Solar Sister’s reach extends to three countries, benefiting 143 entrepreneurs and bringing solar light to 17,605 people.
Rafea’s story is the subject of “Solar Mamas,” a documentary film that follows three women who leave their respective remote villages in Africa and the Middle East to attend India’s Barefoot College to learn more about solar engineering and help their communities combat the energy crisis.
It’s also a story that’s becoming more common as the connections between empowering women, creating sustainable communities and promoting economic growth become more apparent.

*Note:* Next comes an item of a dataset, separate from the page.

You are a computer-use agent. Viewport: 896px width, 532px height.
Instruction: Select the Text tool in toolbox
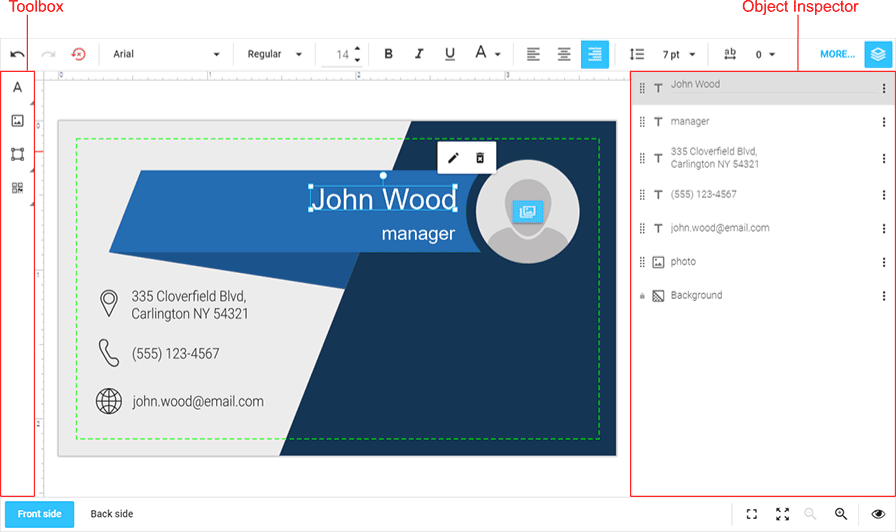tap(17, 87)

“The way to go about this is not a centralized grid system, which brings in power from hundreds of miles away. It is to bring in basic light right down to the level of basic household wherein they take ownership and control over that technology,” Barefoot College founder Sanjit “Bunker” Roy told CNN. Roy started the college in 1972, and it has since trained hundreds of women as solar engineers. “So why not invest in women, older women, mature women, gutsy women who have roots in the village and train them.”
Also, in remote, rural areas with limited infrastructure and year-round sun, solar-powered energy makes more sense than using traditional fossil fuels.

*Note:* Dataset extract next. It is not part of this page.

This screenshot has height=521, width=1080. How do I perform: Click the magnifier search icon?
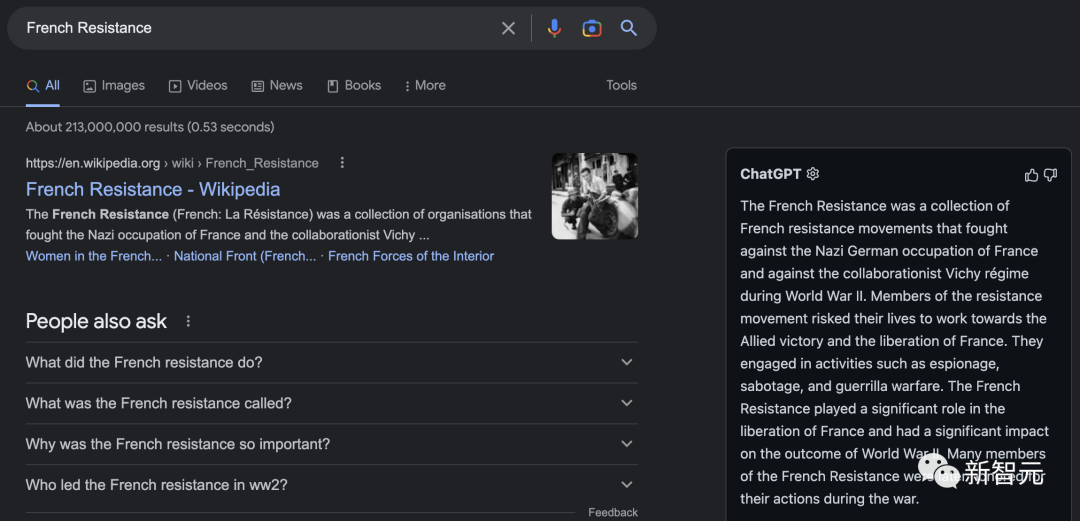(x=629, y=28)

The Sunderbans, covering parts of India and Bangladesh, is another such area, cut off from the rest of world, which suffers from chronic energy shortage and low socio-economic development because of its remote and difficult landscape.
Situated in the southern region of Gangetic West Bengal, the Sunderbans is a part of the world’s largest delta formed by the rivers Ganges, Brahmaputra and Meghna. The 19-block area is separated from the mainland, and from other blocks, by wide rivers and creeks. Roads and railways are scarce—there are only 42km of rail and 280km of metalled road in the entire inhabited area, about 4444.33 sq km—and the rough terrain makes it difficult to install high-tension transmission line.
About 20% of the area’s population, approximately 216,000 people, use solar PV electricity.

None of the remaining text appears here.